Lauren T Southerland, Scott Pearson, Carolyn Hullick, Christopher R Carpenter, Glenn Arendts

Contributing GEDC Faculty

Chris Carpenter


Dr. Chris Carpenter is dual-board certified in Emergency Medicine and Internal Medicine and is Professor in Emergency Medicine at Washington University in St. Louis. His funded research interests include diagnostics, dementia, falls prevention, and implementation science. He is on the Society of Academic Emergency Medicine Board of Directors as well as the American College of Emergency Physicians Clinical Policy Committee. He is also Deputy Editor-in-Chief of Academic Emergency Medicine, Associate Editor of both Annals of Internal Medicine’s ACP Journal Club and the Journal of the American Geriatrics Society. He co-led the collaboration to develop the American College of Emergency Physician/American Geriatrics Society Geriatric Emergency Department Guidelines As well as the International Standards for Reporting of Implementation Research (StaRI) reporting guidelines. He is also faculty for Emergency Medical Abstracts and Best Evidence in Emergency Medicine courses, as well as a contributor to Skeptics Guide to Emergency Medicine and Sketchy EBM.

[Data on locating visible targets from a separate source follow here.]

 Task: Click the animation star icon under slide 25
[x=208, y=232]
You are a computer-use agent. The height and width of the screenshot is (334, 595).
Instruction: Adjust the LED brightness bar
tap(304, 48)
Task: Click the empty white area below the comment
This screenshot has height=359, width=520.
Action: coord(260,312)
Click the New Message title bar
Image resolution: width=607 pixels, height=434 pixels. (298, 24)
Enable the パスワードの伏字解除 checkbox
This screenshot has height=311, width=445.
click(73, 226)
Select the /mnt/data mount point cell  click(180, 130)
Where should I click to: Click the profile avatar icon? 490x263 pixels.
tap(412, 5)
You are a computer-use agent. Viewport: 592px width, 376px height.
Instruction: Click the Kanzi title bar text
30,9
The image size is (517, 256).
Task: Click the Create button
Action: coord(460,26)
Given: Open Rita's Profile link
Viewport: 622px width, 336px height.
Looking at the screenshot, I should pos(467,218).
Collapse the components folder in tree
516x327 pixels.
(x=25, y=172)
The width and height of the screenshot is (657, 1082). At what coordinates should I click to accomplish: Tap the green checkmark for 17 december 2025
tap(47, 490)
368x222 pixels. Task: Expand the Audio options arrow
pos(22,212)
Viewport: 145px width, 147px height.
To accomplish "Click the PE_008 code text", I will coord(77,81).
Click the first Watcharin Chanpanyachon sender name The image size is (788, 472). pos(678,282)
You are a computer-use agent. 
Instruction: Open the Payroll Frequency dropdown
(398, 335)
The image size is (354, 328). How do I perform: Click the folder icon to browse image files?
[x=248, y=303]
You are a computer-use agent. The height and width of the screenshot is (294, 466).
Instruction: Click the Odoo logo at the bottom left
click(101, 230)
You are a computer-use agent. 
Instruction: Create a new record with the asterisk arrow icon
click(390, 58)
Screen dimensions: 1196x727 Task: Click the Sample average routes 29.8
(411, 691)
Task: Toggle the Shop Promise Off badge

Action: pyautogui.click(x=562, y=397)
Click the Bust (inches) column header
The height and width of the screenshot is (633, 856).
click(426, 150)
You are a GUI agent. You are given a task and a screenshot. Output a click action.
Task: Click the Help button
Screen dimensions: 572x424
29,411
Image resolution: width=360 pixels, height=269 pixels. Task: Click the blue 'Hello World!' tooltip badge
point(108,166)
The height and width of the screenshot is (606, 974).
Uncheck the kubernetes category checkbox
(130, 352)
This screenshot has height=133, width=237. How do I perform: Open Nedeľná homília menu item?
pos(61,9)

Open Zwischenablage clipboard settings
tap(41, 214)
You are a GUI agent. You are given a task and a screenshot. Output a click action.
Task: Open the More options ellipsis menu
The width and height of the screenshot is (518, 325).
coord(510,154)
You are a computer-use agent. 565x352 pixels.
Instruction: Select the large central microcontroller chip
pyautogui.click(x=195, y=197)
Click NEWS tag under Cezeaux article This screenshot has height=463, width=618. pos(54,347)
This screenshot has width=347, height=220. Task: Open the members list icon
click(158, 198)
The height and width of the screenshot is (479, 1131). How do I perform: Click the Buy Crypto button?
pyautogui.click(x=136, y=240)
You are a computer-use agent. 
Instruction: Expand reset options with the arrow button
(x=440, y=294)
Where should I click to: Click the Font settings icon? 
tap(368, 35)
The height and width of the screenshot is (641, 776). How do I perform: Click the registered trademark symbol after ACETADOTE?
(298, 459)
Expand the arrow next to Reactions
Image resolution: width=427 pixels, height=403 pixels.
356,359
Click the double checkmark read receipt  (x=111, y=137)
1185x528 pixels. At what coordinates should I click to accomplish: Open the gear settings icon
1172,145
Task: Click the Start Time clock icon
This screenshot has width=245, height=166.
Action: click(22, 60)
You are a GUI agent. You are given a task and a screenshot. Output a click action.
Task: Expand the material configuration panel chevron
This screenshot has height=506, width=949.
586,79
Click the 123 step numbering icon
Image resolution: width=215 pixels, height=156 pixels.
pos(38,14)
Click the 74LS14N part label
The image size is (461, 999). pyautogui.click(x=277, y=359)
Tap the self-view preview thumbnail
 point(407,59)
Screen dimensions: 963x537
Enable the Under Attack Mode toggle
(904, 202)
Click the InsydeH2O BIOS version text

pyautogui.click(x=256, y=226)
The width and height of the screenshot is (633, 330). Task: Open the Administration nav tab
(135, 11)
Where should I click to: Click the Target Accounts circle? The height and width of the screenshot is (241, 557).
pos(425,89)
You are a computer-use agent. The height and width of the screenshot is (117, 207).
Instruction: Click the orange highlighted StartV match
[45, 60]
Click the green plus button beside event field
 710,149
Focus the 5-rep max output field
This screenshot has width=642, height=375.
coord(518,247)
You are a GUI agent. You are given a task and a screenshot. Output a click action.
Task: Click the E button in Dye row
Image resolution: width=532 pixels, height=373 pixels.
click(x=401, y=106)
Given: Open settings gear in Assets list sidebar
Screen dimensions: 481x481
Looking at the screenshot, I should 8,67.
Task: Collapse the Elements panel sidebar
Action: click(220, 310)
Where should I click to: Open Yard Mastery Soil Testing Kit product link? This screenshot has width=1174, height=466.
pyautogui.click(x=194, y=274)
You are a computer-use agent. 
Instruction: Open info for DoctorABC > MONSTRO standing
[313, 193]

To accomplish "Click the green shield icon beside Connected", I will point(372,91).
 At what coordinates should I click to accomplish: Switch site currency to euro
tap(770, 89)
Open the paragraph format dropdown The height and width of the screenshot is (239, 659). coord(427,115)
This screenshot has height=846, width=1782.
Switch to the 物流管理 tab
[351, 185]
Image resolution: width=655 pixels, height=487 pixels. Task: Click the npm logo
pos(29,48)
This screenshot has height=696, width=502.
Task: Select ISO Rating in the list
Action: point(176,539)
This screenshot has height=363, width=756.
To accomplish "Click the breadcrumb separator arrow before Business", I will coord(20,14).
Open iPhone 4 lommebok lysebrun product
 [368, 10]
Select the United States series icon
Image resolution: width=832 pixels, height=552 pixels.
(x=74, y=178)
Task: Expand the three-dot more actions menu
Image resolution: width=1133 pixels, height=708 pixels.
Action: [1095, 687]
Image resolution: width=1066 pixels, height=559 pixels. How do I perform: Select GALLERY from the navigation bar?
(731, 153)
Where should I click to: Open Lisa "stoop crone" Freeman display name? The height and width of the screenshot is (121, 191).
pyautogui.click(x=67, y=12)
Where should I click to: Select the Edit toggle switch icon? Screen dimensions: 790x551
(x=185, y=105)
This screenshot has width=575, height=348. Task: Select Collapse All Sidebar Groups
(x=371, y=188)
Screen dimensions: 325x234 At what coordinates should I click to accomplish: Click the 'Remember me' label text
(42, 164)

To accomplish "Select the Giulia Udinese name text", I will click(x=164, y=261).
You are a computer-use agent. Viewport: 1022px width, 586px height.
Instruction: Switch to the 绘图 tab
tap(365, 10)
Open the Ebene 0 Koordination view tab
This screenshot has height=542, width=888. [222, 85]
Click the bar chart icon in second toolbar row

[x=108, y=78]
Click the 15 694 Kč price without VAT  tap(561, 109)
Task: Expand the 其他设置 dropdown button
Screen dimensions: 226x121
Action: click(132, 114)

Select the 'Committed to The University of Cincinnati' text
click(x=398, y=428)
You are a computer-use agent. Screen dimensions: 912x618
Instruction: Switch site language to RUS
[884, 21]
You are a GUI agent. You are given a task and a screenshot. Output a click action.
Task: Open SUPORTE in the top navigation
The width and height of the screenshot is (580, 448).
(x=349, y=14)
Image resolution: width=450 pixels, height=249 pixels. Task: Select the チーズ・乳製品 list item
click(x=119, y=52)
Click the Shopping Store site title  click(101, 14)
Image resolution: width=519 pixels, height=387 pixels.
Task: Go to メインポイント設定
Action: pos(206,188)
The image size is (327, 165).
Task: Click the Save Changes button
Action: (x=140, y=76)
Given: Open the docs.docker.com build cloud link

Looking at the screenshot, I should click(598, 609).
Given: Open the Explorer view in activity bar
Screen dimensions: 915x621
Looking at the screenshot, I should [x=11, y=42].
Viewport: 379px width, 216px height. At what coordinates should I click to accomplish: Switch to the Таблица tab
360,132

Through the National Institute on Aging’s (NIA’s) “Grants for Early Medical/Surgical Specialists” Transition to Aging Research (GEMSSTAR) U13 grant, the NIA and the American Geriatrics Society (AGS) developed three transdisciplinary research conferences with a focus on mentoring and leadership skills development. The NIA’s GEMSSTAR program evolved from two earlier programs, the AGS’ Dennis W. Jahnigen and the Association of Specialty Professors’ T. Franklin Williams Career Development Scholars Awards. It supports the continued cultivation of the next generation of medical and surgical specialty researchers with an interest in aging research. The award requires both geriatrics and specialty mentoring and currently provides up to $150,000 a year in direct support to scholars. Additionally, the award requires that scholars have a professional development plan that is complementary to the GEMSSTAR award. The U13 conferences, focused on frailty, models of aging, and cognition, brought together GEMSSTAR scholars, former scholars, innovators, mentors, and leaders in aging research, the specialties, and geriatric medicine. This article describes the themes of each of the GEMSSTAR U13 conferences and highlights the lessons learned on mentoring, team science, aging research networks, and work‐life balance. We plan to use these lessons to guide the support we provide to the growing group of emerging leaders who are poised to lead the transdisciplinary research network of the future.